The Bank of Canada held the target overnight rate at 1.75% for the sixth consecutive decision this week and showed little willingness to ease monetary policy, as stronger domestic growth offsets the risk of mounting global trade tensions. There has been ongoing speculation that the Bank of Canada would be pushed into cutting interest rates by the Fed.
Dr Sherry Cooper, Chief Economist of Dominion Lending Centres says, I do not believe the Bank will let the US dictate monetary policy when the Canadian economy is clearly on the mend. To be sure, trade tensions have slowed the global economic outlook, especially in curbing manufacturing activity, business investment and lowering commodity prices. But the Bank has already incorporated these effects in previous Monetary Policy Reports (MPR) and today’s forecast has made further adjustments in light of weaker sentiment and activity in other major economies.
The Governing Council stated in a press release that central banks in the US and Europe have signalled their readiness to cut interest rates and further policy stimulus has been implemented in China. Thus, global financial conditions have eased substantially. The Bank now expects global GDP to grow by 3% in 2019 and to strengthen to 3.25% in 2020 and 2021, with the US slowing to apace near its potential of around 2%. Escalation of trade tensions remains the most significant downside risk to the global and Canadian outlooks.
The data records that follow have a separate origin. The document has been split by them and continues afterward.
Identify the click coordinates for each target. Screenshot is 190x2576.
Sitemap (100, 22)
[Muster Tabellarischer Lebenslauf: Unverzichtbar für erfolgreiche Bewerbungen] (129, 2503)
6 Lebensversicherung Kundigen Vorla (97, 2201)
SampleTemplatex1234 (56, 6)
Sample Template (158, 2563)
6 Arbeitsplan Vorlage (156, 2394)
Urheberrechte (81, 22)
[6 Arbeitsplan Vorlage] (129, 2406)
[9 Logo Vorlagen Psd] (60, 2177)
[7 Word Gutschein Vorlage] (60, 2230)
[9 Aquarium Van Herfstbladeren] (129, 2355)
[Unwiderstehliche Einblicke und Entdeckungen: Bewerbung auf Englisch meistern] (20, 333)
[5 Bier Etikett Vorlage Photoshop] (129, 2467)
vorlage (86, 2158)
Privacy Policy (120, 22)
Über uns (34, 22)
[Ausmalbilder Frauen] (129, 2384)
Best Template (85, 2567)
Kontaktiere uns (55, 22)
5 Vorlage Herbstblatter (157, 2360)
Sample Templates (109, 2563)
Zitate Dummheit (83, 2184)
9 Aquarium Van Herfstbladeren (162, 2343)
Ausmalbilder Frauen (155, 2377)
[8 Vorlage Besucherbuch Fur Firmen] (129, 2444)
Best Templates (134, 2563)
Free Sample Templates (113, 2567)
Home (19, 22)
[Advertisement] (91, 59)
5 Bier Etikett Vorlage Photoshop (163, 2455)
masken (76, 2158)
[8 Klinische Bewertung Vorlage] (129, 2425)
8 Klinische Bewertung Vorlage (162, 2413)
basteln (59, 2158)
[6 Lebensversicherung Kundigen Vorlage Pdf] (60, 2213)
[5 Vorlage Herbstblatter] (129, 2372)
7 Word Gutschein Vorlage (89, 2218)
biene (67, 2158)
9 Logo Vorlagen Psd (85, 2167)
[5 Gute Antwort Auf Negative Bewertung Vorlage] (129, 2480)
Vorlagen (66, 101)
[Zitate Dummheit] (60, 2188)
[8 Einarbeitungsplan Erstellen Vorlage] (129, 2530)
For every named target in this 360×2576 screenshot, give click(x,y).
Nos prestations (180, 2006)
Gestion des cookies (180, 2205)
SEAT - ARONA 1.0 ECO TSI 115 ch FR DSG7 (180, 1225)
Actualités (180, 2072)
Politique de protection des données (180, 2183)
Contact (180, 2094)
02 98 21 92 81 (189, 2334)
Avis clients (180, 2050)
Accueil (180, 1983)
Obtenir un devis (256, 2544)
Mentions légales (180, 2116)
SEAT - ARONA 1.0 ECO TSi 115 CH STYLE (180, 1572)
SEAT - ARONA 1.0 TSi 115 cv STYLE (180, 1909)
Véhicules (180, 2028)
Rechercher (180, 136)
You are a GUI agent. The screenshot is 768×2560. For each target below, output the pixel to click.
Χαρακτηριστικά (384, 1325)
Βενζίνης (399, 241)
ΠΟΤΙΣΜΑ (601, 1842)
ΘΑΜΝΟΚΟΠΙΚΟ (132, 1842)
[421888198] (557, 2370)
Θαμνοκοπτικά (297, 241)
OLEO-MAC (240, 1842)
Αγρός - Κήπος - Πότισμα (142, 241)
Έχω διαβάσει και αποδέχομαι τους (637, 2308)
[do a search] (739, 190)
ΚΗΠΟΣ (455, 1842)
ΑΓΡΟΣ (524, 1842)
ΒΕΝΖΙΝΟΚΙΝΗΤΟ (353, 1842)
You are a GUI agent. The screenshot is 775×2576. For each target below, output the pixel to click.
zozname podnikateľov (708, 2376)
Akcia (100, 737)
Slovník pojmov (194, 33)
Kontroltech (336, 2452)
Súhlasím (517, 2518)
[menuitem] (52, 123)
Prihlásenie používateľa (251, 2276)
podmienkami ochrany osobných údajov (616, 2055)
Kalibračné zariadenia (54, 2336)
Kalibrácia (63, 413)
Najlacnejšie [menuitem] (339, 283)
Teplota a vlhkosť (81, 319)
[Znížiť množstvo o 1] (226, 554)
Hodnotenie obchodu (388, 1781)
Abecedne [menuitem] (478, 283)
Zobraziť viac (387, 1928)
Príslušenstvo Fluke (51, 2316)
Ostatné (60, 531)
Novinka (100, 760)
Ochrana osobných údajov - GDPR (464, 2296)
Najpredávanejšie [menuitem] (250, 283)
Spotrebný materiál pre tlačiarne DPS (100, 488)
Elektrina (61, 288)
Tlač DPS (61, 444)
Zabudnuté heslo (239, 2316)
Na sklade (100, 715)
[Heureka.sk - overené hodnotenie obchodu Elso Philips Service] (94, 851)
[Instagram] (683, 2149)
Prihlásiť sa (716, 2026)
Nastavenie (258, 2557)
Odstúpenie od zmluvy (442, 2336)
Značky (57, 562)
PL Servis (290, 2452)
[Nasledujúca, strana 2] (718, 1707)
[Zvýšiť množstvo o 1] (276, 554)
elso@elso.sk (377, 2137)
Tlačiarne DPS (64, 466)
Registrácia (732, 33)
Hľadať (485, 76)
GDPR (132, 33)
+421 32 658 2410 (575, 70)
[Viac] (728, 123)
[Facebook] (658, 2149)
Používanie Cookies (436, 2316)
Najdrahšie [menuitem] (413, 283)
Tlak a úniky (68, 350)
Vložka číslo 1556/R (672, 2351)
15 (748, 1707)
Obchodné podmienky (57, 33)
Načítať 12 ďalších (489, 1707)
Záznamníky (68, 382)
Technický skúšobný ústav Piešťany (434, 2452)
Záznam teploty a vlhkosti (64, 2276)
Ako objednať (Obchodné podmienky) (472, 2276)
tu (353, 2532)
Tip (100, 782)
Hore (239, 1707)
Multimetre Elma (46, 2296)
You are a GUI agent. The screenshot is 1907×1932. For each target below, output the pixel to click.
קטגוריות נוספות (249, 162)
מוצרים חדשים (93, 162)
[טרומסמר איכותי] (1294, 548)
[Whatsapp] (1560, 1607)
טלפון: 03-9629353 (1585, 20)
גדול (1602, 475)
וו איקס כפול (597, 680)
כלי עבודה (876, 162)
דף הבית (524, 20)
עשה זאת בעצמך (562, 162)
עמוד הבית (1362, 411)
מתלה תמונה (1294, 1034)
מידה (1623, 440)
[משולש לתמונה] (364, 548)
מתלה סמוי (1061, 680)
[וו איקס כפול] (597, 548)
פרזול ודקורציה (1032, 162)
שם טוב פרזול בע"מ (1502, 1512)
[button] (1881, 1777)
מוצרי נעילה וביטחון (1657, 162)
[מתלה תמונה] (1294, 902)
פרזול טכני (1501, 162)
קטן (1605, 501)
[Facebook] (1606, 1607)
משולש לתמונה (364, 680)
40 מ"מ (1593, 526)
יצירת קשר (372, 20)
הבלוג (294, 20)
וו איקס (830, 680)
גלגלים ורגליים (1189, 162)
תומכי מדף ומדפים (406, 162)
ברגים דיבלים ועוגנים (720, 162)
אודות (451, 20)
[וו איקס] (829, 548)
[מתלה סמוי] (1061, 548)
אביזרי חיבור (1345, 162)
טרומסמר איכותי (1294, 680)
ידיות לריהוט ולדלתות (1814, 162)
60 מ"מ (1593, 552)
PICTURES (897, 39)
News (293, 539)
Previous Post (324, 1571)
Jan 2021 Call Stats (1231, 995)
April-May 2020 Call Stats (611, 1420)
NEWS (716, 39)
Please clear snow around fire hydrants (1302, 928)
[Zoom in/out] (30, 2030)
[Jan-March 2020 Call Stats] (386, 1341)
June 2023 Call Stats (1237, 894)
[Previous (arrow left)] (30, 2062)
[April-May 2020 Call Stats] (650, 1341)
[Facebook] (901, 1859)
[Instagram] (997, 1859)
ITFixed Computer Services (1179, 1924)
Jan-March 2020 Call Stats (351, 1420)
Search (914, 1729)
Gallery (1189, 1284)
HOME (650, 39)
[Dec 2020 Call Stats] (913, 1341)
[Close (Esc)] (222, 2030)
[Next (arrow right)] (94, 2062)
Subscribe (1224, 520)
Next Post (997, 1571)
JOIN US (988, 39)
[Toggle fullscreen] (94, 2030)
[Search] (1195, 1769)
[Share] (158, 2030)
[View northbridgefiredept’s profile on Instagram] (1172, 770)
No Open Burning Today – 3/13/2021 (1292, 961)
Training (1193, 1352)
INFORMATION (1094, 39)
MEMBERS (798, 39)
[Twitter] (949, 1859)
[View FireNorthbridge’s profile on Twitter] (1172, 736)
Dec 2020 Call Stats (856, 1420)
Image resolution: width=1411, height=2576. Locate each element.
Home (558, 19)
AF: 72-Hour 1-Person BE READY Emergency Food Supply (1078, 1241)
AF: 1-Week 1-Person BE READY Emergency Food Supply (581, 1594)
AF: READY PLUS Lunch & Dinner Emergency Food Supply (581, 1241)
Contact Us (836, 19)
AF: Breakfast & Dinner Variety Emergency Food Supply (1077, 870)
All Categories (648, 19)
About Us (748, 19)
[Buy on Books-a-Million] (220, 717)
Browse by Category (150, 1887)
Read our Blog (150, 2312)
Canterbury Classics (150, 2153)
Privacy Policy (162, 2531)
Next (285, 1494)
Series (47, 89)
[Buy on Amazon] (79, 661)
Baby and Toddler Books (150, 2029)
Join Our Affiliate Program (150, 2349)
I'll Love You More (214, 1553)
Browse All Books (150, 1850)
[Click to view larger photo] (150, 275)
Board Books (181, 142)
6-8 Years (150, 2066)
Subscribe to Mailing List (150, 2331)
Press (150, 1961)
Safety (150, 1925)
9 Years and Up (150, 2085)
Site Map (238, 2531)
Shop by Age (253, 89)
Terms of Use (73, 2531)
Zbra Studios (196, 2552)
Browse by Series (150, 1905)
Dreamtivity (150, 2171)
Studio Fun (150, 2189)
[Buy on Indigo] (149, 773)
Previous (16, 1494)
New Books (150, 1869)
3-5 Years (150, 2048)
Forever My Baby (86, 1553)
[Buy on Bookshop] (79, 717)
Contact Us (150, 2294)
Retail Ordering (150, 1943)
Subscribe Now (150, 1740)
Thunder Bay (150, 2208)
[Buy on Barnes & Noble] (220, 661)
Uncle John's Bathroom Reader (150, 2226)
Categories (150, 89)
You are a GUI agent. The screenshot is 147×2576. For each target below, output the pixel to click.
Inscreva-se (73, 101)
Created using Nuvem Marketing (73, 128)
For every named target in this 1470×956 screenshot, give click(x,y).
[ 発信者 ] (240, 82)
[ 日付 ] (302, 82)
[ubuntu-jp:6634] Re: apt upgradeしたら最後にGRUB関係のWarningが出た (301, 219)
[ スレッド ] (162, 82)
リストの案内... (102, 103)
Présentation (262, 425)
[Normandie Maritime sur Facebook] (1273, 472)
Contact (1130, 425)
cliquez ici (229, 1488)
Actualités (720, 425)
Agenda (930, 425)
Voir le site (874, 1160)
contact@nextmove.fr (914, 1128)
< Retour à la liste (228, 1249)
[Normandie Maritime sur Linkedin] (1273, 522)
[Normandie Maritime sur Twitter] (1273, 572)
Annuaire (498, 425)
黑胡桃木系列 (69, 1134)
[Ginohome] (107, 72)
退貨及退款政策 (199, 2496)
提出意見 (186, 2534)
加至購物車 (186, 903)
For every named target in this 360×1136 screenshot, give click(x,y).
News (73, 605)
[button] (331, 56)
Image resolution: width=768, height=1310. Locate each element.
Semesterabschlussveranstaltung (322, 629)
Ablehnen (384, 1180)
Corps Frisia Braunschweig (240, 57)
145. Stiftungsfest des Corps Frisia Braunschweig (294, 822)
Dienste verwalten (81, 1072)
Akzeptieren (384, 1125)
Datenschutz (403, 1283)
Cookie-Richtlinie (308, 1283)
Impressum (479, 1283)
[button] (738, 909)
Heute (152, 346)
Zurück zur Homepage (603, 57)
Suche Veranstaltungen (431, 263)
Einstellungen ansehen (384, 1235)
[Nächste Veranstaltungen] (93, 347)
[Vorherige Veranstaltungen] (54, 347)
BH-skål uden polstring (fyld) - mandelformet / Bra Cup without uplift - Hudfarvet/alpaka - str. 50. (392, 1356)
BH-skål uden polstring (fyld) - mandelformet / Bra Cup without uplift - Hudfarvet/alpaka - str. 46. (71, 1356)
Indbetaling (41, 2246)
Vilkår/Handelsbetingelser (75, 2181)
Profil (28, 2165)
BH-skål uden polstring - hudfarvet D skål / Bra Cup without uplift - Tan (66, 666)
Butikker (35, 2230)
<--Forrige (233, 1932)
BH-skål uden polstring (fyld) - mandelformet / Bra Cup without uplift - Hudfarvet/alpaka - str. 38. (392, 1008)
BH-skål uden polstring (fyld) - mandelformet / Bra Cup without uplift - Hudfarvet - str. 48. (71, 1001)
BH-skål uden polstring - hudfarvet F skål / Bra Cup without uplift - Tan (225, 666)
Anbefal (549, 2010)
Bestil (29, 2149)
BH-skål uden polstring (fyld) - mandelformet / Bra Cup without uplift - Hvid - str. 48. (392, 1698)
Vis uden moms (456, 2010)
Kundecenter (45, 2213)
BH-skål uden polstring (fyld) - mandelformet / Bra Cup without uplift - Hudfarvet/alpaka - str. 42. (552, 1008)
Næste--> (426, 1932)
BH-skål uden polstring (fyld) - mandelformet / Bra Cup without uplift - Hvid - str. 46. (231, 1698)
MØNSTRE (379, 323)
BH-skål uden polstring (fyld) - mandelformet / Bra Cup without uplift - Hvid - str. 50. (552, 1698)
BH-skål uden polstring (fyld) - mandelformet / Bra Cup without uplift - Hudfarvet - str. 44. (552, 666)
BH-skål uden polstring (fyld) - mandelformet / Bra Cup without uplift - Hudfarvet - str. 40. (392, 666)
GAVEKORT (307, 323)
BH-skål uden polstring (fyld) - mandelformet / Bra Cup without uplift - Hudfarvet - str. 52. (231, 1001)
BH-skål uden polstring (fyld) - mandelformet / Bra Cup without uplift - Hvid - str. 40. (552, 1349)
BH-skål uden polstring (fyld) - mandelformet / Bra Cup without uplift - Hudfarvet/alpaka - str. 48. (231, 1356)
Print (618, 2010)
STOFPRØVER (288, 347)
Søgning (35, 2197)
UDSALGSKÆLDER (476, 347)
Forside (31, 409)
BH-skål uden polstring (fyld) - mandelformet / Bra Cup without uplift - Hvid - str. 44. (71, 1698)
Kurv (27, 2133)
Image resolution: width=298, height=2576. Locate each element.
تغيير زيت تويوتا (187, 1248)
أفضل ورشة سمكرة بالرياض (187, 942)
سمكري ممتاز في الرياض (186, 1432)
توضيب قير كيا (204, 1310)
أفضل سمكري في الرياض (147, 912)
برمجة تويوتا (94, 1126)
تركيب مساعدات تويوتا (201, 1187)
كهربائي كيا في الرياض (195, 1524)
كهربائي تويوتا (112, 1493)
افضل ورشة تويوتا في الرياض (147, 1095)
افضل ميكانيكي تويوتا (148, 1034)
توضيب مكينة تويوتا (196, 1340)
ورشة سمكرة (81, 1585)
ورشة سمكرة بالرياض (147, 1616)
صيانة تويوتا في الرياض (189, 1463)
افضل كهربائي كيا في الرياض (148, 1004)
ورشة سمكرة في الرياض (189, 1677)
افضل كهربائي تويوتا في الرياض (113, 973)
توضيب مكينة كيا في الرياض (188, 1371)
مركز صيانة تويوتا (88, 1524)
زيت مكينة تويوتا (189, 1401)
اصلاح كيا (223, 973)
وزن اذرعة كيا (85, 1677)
The Bank of Canada released the July MPR earlier this week, showing that following temporary weakness in late 2018 and early 2019, Canada’s economy is returning to growth around potential, as they have expected. Growth in the second quarter is stronger than earlier predicted, mostly due to some temporary factors,including the reversal of weather-related slowdowns in the first quarter and a surge in oil production. At the national level, the housing market is stabilizing, although there remain significant adjustments underway in BC. A meaningful decline in longer-term mortgage rates is supporting housing activity. The Bank now expects real GDP growth to average 1.3% in 2019 and about 2% in 2020 and 2021.
Bottom Line: The Canadian economy is returning to potential growth. “As the Governing Council continues to monitor incoming date, it will pay particular attention to developments in the energy sector and the impact of trade conflicts on the prospects for Canadian growth and inflation.” With this statements, Governor Poloz puts Canadian rates firmly on hold as Fed Chair, Jerome Powell signals openness to a rate cut as uncertainty dims the US outlook.
The Canadian central bank is in no hurry to move interest rates in either direction and has signalled, it will remain on hold indefinitely, barring an unexpected exogenous shock.